-------- DATASET RECORDS --------

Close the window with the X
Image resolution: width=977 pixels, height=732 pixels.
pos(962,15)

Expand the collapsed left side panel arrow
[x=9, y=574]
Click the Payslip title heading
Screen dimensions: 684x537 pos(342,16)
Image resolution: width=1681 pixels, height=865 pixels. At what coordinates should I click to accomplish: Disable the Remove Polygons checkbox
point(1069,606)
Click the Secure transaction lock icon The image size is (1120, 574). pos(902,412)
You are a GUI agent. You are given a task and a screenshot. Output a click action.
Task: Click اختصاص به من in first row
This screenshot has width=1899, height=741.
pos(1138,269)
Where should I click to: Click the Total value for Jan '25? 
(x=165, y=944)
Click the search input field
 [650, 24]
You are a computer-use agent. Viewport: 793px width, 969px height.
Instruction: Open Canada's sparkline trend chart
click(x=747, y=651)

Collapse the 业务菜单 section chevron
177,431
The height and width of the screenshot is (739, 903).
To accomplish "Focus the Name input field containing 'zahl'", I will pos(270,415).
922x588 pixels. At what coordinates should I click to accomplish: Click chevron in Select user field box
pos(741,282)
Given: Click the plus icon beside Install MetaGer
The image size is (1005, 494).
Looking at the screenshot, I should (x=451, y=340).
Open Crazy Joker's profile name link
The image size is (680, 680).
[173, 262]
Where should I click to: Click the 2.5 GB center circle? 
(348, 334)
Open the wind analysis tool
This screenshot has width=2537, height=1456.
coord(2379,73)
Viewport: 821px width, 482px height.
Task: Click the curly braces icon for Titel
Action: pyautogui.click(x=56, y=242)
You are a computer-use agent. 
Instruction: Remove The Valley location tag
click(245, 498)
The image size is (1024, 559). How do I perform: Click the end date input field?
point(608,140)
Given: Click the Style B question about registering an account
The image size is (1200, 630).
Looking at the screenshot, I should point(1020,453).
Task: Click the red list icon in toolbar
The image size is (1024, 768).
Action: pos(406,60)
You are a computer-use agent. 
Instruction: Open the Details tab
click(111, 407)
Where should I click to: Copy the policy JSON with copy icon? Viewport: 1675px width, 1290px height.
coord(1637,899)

--------

Would you please copy every line in the data that contains the word "agent"?

- SOLUTION FOR THIS TASK
You are a GUI agent. You are given a task and a screenshot. Output a click action.
You are a computer-use agent. Viewport: 793px width, 969px height.
You are a computer-use agent. 
You are a computer-use agent. 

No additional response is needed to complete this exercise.